*AUSGANGSTEXT:*
-----

Thomas Carlyles Sartor Resartus ist ein Klassiker. 1833/34 erstmals erschienen, und bald danach ein Kultbuch. Es ist die fingierte Biographie eines deutschen Professors und die Vorstellung seines natürlich ebenso fiktiven Hauptwerkes „Die Kleider, ihr Werden und Wirken“. Carlyle hält seinem englischen Publikum, seinen Zeitgenossen, aber auch uns den Spiegel der merkwürdigen Ansichten des Professor Teufelsdröckh hin, und wir finden uns in dieser von Jean Paul inspirierten Figur zur Kenntlichkeit entstellt wieder.

Der Herr Professor sieht die Welt durch das Glas seines obsessiv besetzten Themas. Die Kleiderfrage ist die alles ver- und alles enthüllende Metapher. Daneben tausend Abschweifungen, verschnörkelte Gedankenwege, auf denen die schönsten Entdeckungen gemacht werden. Der entscheidende Kniff von Carlyles Präsentation liegt darin, daß die Verschrobenheit seines Helden automatisch eine amüsierte Distanz erlaubt, die der ernsten Großartigkeit mancher Ideen nur oberflächlich Abbruch tut, sie aber in Wahreit plastischer herausstellt, überraschender und prägnanter herausarbeitet. Die Ironie ist auch bei Carlyle die Sprache der Liebe. Er macht sich lustig über das, was er verehrt und begehrt. Die philosophischen Reden, die metaphysischen Reflektionen, die der deutsche Professor anstellt, faszinieren Carlyle. Es geht ihm darum, sie unter die Leute zu bringen. Aber er schließt das süße Marzipan in die bittere Schokolade der distanzierenden Ironie. Desto besser schmeckt das Innere.

-----

*VORLIEGENDE DATENSÄTZE:*
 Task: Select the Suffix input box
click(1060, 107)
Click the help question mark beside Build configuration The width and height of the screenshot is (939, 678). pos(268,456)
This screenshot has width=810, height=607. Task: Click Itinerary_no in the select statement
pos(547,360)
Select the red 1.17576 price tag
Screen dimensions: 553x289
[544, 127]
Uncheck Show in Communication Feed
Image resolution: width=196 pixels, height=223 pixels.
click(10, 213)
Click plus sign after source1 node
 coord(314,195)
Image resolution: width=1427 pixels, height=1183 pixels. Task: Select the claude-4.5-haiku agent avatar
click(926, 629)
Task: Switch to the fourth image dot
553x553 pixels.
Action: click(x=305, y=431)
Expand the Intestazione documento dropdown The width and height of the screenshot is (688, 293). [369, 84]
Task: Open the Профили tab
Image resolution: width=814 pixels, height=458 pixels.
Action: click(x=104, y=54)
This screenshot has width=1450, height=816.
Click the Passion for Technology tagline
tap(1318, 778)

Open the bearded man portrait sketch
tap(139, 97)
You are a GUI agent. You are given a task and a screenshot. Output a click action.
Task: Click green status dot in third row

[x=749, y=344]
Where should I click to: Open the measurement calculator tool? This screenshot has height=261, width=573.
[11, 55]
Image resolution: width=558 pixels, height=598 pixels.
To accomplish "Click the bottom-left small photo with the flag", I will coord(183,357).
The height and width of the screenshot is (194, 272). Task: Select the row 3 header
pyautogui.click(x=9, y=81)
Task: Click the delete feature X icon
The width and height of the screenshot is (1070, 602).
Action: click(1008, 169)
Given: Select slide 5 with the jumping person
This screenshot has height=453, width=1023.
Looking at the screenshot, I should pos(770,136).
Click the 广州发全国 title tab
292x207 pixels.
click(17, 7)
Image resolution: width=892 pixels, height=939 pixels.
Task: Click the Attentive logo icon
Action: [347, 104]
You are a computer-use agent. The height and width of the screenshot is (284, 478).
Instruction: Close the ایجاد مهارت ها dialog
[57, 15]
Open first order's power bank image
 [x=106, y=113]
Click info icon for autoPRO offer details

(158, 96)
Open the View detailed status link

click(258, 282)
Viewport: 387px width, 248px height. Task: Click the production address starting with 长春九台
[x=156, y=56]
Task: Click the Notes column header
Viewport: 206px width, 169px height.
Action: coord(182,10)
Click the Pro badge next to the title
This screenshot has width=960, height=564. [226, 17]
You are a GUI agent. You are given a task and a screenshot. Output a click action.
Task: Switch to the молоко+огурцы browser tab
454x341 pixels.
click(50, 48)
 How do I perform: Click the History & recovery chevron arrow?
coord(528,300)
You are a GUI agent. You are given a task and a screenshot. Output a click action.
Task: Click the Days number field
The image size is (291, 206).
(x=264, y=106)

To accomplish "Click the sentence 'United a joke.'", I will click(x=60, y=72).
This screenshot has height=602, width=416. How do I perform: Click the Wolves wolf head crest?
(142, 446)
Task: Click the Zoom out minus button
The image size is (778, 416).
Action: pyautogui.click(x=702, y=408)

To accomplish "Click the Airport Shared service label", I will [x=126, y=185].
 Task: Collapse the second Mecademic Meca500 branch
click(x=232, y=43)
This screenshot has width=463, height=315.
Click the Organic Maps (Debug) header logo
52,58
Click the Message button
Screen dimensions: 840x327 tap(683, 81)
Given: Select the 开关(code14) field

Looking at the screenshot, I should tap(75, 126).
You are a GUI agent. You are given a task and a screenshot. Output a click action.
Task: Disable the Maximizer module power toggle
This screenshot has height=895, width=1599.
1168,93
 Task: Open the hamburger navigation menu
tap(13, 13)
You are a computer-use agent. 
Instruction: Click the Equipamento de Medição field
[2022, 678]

-----

*ZU BEARBEITENDE AUFGABEN:*
a) Übernehmen Sie aus den Datensätzen alle Zeilen unverändert, beginnend mit der Zeile mit „Uncheck Show in Communication Feed“ bis einschließlich der Zeile mit „[x=156, y=56]“.
b) Setzen Sie den Text über Carlyles „Sartor Resartus“ im Anschluss an seinen letzten Satz fort.

*LÖSUNGEN:*
a)
Uncheck Show in Communication Feed
Image resolution: width=196 pixels, height=223 pixels.
click(10, 213)
Click plus sign after source1 node
 coord(314,195)
Image resolution: width=1427 pixels, height=1183 pixels. Task: Select the claude-4.5-haiku agent avatar
click(926, 629)
Task: Switch to the fourth image dot
553x553 pixels.
Action: click(x=305, y=431)
Expand the Intestazione documento dropdown The width and height of the screenshot is (688, 293). [369, 84]
Task: Open the Профили tab
Image resolution: width=814 pixels, height=458 pixels.
Action: click(x=104, y=54)
This screenshot has width=1450, height=816.
Click the Passion for Technology tagline
tap(1318, 778)

Open the bearded man portrait sketch
tap(139, 97)
You are a GUI agent. You are given a task and a screenshot. Output a click action.
Task: Click green status dot in third row

[x=749, y=344]
Where should I click to: Open the measurement calculator tool? This screenshot has height=261, width=573.
[11, 55]
Image resolution: width=558 pixels, height=598 pixels.
To accomplish "Click the bottom-left small photo with the flag", I will coord(183,357).
The height and width of the screenshot is (194, 272). Task: Select the row 3 header
pyautogui.click(x=9, y=81)
Task: Click the delete feature X icon
The width and height of the screenshot is (1070, 602).
Action: click(1008, 169)
Given: Select slide 5 with the jumping person
This screenshot has height=453, width=1023.
Looking at the screenshot, I should pos(770,136).
Click the 广州发全国 title tab
292x207 pixels.
click(17, 7)
Image resolution: width=892 pixels, height=939 pixels.
Task: Click the Attentive logo icon
Action: [347, 104]
You are a computer-use agent. The height and width of the screenshot is (284, 478).
Instruction: Close the ایجاد مهارت ها dialog
[57, 15]
Open first order's power bank image
 [x=106, y=113]
Click info icon for autoPRO offer details

(158, 96)
Open the View detailed status link

click(258, 282)
Viewport: 387px width, 248px height. Task: Click the production address starting with 长春九台
[x=156, y=56]

b)
Es ist ein Vergnügen, Carlyle zuzusehen, wie er Praliné an Praliné reiht und darauf achtet, daß der Leser immer wieder nach dem nächsten greift, angezogen vom Reiz der Kontraste, vom Spiel und Widerspiel der richtigen Adjektive, der gekonnten Stemmbögen dialektisch sich ver- und entwickelnder Perioden.

Ohne Peter Staengles virtuose Übersetzung wäre von diesem Vergnügen nichts herübergekommen ins von Carlyle so bezwingend parodierte Deutsche. Staengles Anmerkungen und Nachwort machen Entstehungs- und Wirkungsgeschichte des Buches, auch die mehr als ambivalente Figur des Autors deutlich.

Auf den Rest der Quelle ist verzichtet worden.